Vous aurez remarqué
qu’entre le récit de la Nativité rapporté dans l’évangile de Luc que nous avons
lu au cours de la messe de minuit et ce passage de l’évangile de saint Matthieu
sur la vénération des mages, il y a de notables différences. La première ne
paraît pas immédiatement : ce qui est annoncé aux bergers dans la nuit de Noël
par la voix de l’ange, c’est la naissance d’un Sauveur, tandis que ce qui est
annoncé aux mages, ou plus exactement ce que les mages recherchent, c’est un
Roi. Sans doute cette différence dans la manière de désigner le Christ
veut-elle nous faire comprendre quelque chose : celui qui est manifesté aux
Juifs, à travers le message d’un ange, c’est un Sauveur. Les mages, eux, n’ont
pas été instruit par un ange. Visiblement, ce qu’il nous faut comprendre, c’est
que le message de l’ange dans la nuit de Bethléem est un message qui vient de
Dieu. Les mages pour leur part n’ont pas reçu de message de Dieu. Ils sont
venus en suivant une étoile. C’est tout à fait un autre univers, non seulement
un autre univers religieux mais aussi un autre univers mental. Les mages ont
pris ce chemin vers Israël à la suite de leur réflexion, de leurs recherches,
de leur attente, de leur désir peut-être, de quelqu’un qui apporte une réponse
aux grandes énigmes de la vie humaine.

## DONNÉES SOURCES
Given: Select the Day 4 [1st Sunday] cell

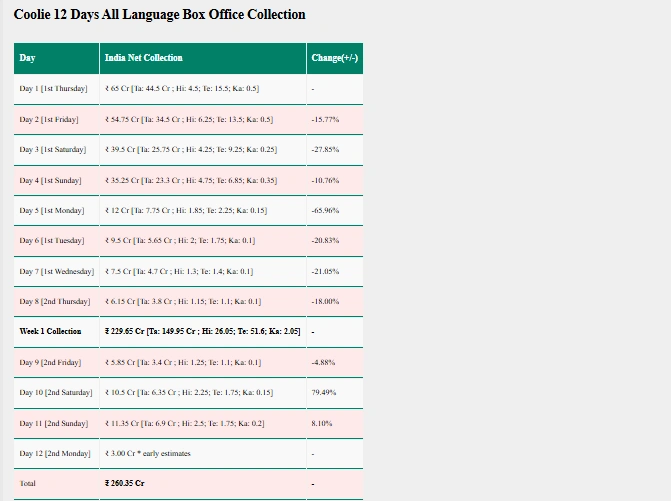Looking at the screenshot, I should pyautogui.click(x=50, y=181).
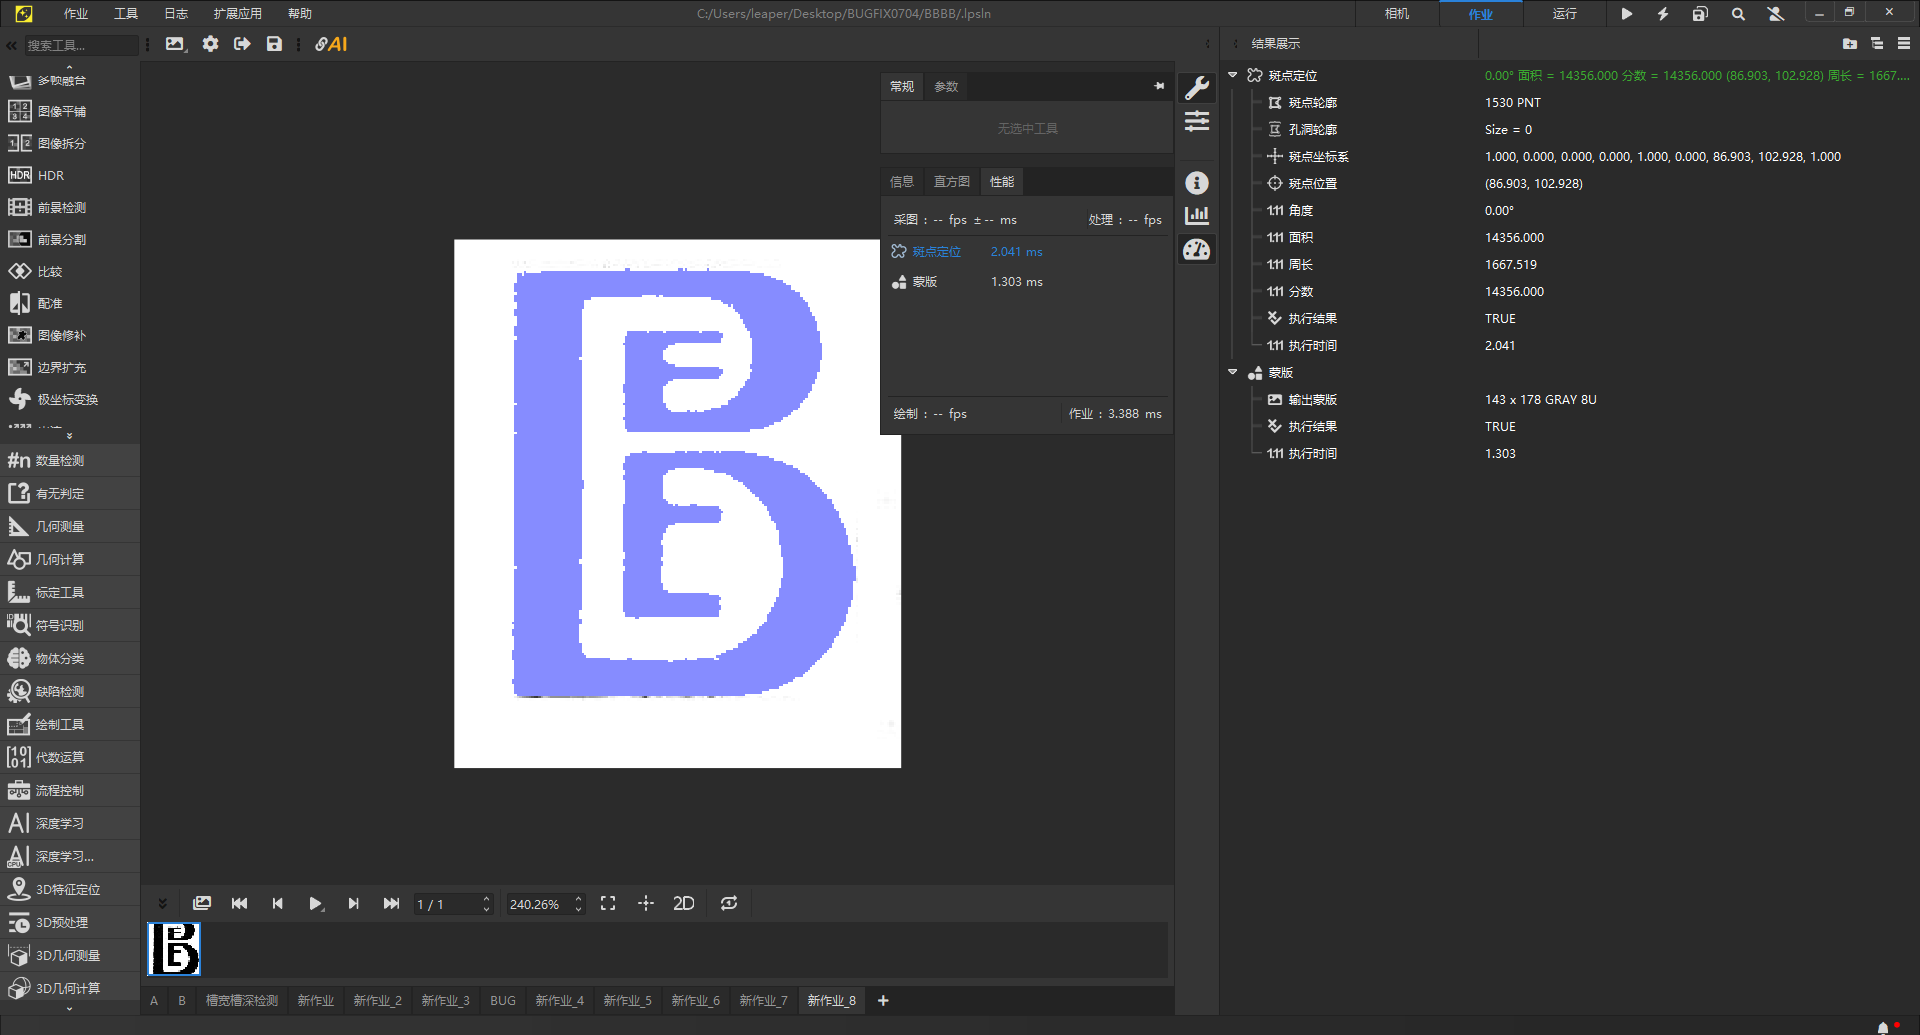Click the info circle side icon

coord(1197,183)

## CONSIGNE
Reprenez le texte sur les mages et le récit de la Nativité en le prolongeant au-delà de sa dernière phrase.

## RÉPONSE
On aurait pu
imaginer, parce que cela n’était pas impossible, que cette étoile les conduisît
directement à Bethléem, au-dessus de la grotte, et pourtant l’Évangile nous
entraîne à faire un détour par Jérusalem. Ils se sont mis en route selon leur
lumière, ils cherchent selon ce qu’ils espèrent, ce qu’ils croient, ce qu’ils
conjecturent mais ils ne savent pas. Par conséquent, ils viennent se renseigner
là où sont les renseignements, c’est-à-dire auprès des Juifs, puisqu’il s’agit
de trouver le roi des Juifs. Ils interrogent celui qui est le roi du moment,
Hérode. Derrière ce détour se donne quelque chose à comprendre. L’être humain
dans sa quête de solutions, de réponses, de lumière sur les grandes questions
auxquelles il est confronté, peut faire un long chemin dans la direction de la
vérité. Mais, il ne peut pas connaître les mystères que Dieu a révélés aux
hommes en faisant l’économie de ceux qui en ont reçu déjà l’annonce. En
définitive on n’arrive au mystère de Dieu que par la médiation de ceux qui l’ont
déjà reconnu, non comme un concept ou le grand ordonnateur de l’univers, mais
comme Celui qui se fait proche en Jésus. Ainsi ces mages sont appelés à
rejoindre Bethléem, en suivant toujours la trace de leur étoile mais avec un
élément d’information supplémentaire, celui qu’ils ont reçu des Juifs. Ils
découvrent « un enfant emmailloté dans une mangeoire » (Lc 2,12), comme nous
dit l’évangile de Luc. Ce qui a été demandé aux Juifs, c’est de reconnaître un
Sauveur dans le signe de cet enfant. Ce qui est demandé aux mages, c’est de
reconnaître un Roi dans la pauvreté de cette étable.
L’évangile précise
qu’après avoir offert leurs cadeaux, « ils sont repartis par un autre chemin » (Mt
2,12), pas simplement pour éviter de rencontrer Hérode, mais aussi peut-être
parce que la rencontre du Christ est de nature à ouvrir de nouveaux chemins
dans l’histoire des hommes. Connaître le Christ, ce n’est pas simplement bénir
le chemin que l’on a parcouru, c’est accepter de retourner par un autre chemin.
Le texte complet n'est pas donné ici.